*** Begin section ***

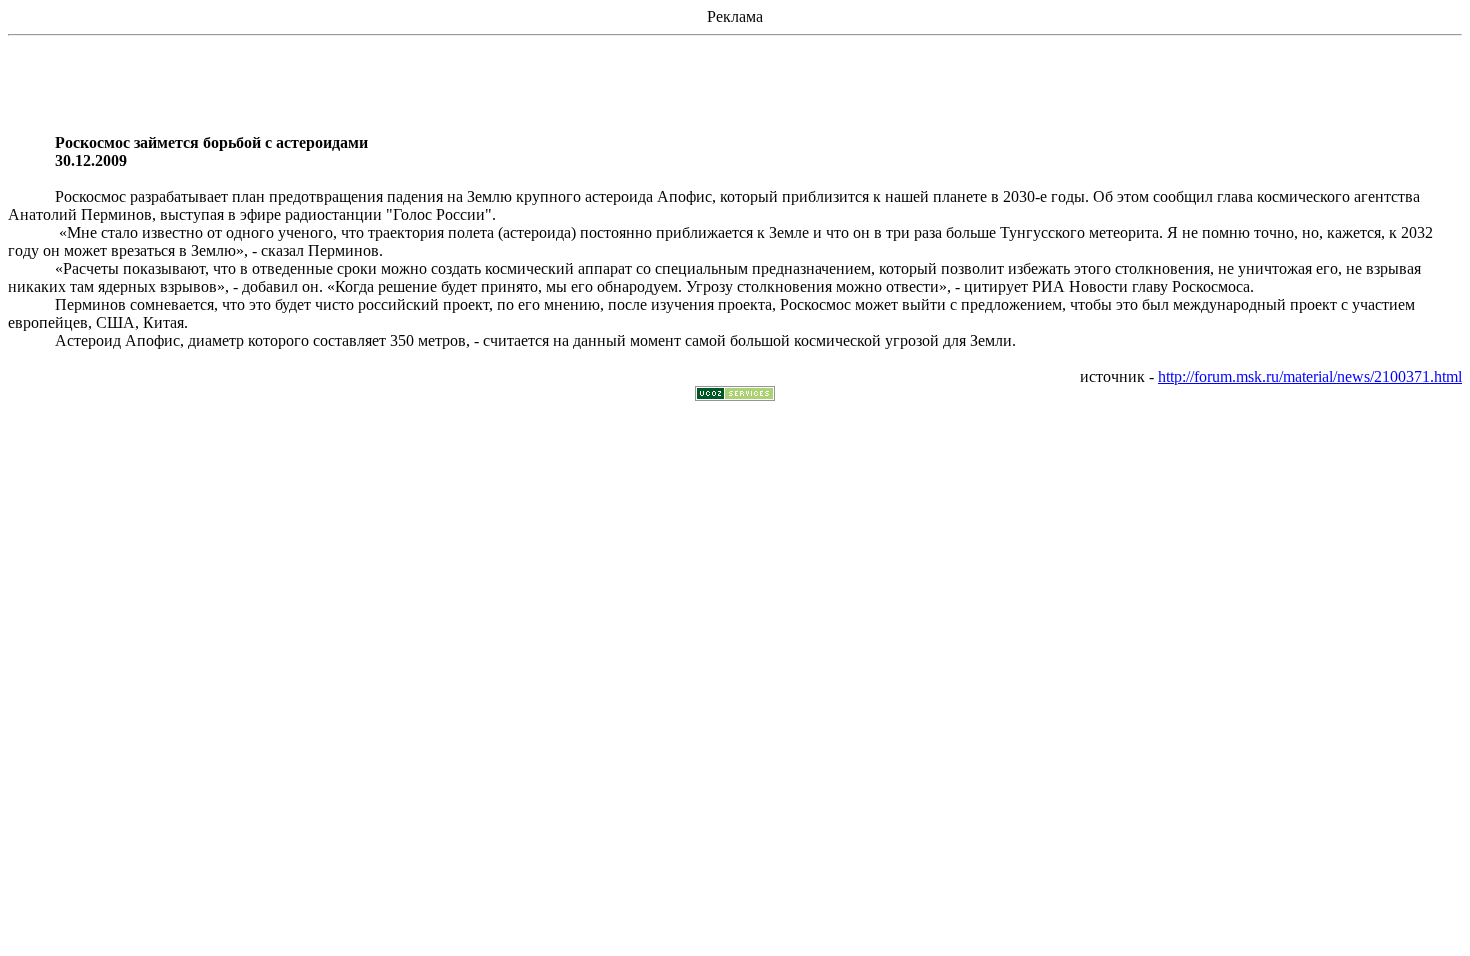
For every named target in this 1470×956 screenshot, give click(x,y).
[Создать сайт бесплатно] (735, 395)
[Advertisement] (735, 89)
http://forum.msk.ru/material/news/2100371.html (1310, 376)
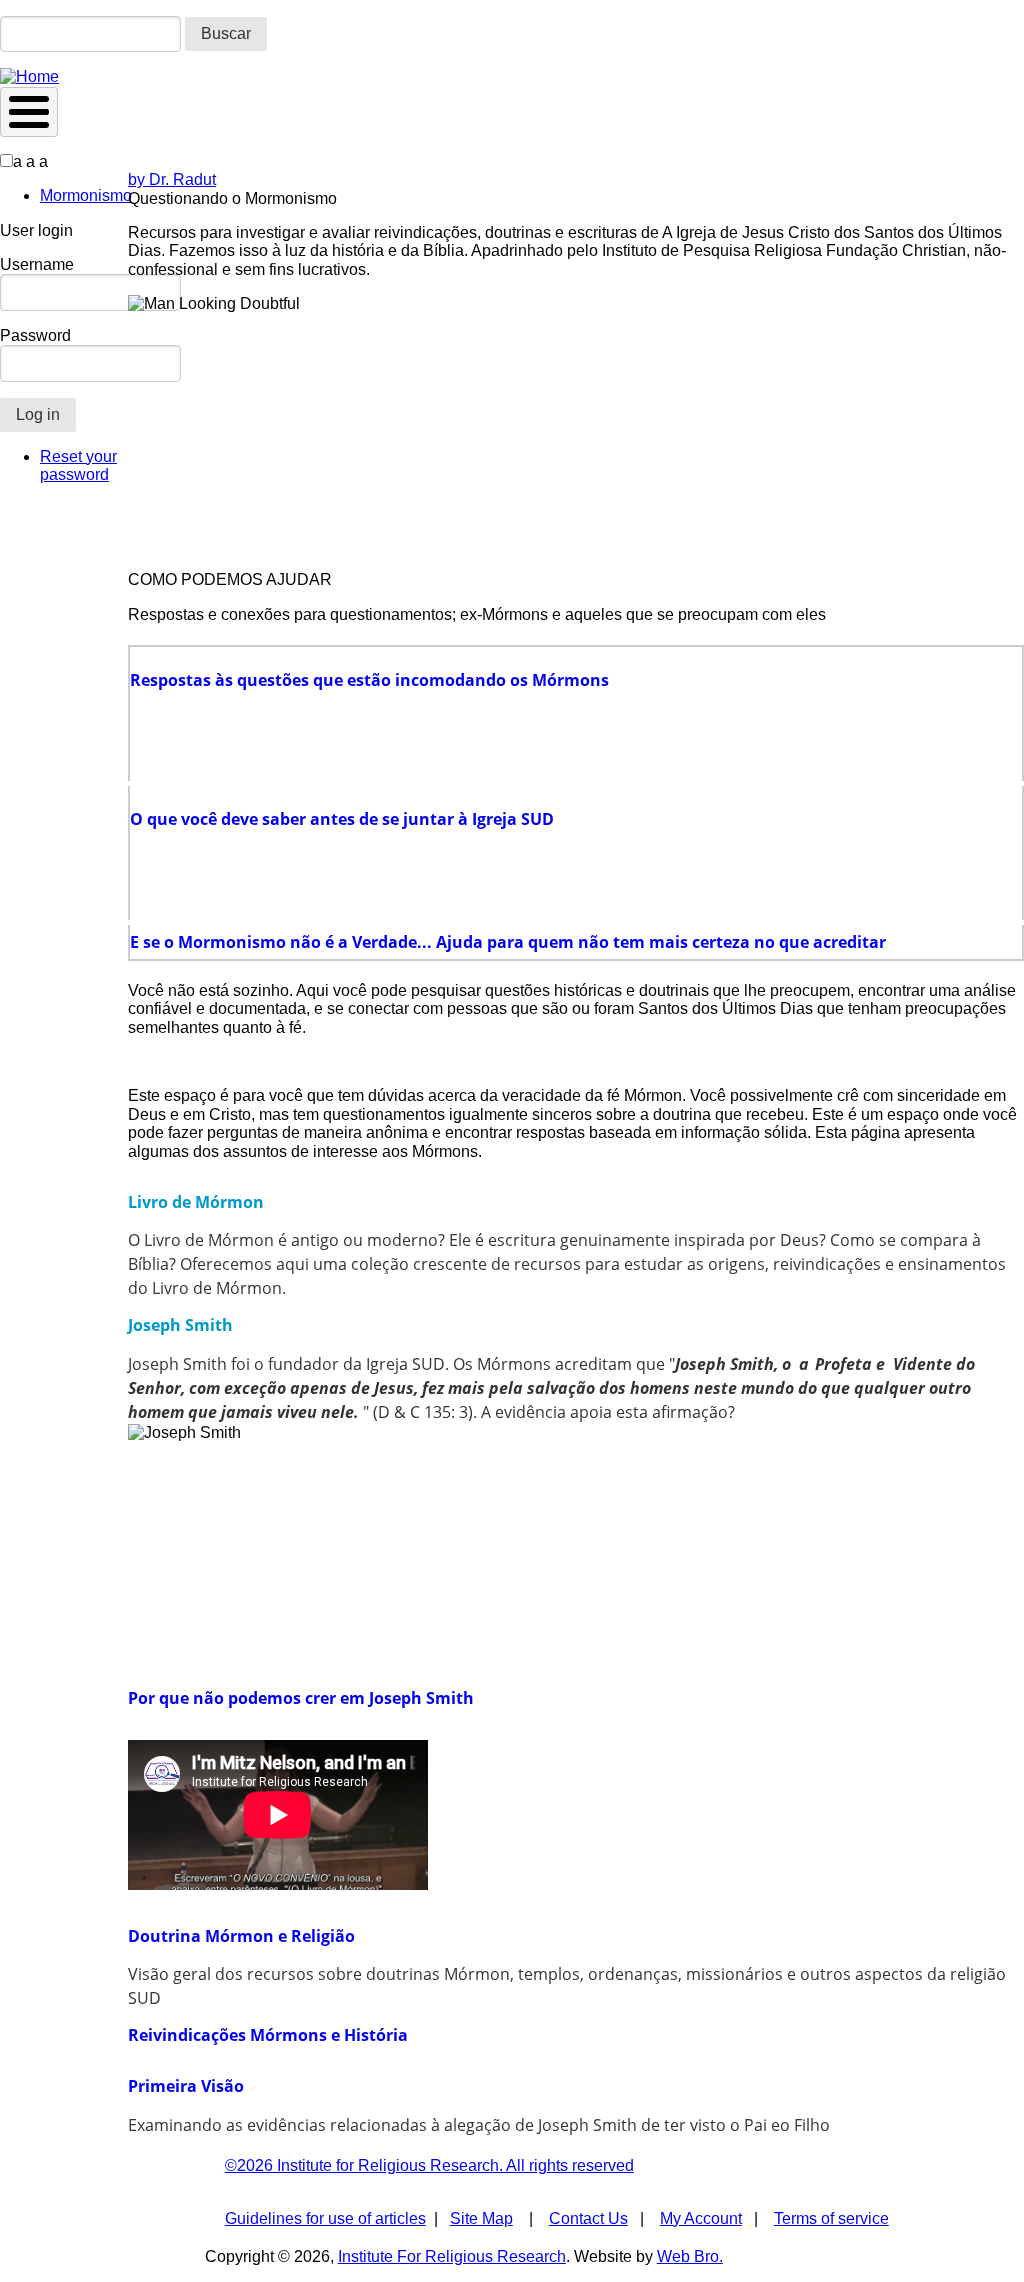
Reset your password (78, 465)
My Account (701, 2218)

*** End section ***
*** Begin section ***

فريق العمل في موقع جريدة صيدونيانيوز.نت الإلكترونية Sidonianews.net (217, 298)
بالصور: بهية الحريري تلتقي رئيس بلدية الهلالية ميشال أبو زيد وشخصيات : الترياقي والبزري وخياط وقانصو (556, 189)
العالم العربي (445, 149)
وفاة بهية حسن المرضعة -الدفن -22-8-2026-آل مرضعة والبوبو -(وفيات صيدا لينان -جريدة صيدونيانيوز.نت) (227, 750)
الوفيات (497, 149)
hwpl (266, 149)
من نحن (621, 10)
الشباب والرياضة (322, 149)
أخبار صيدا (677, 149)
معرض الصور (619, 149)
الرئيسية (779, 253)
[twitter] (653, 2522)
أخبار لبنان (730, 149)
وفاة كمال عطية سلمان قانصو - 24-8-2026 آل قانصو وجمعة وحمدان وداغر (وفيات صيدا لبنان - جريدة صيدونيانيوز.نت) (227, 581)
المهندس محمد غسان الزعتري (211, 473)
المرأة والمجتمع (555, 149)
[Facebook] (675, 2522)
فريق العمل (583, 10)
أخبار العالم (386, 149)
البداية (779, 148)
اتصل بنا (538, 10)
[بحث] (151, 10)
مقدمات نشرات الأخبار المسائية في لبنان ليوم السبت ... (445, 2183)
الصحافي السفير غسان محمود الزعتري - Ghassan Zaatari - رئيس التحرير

*** End section ***

What is needed is an exact copy of only the lines above from the one with "For every named" to the one with "My Account (701, 2218)", both kept, with every picture left out.

For every named target in this 1470×956 screenshot, give click(x,y).
[Создать сайт бесплатно] (735, 395)
[Advertisement] (735, 89)
http://forum.msk.ru/material/news/2100371.html (1310, 376)
Reset your password (78, 465)
My Account (701, 2218)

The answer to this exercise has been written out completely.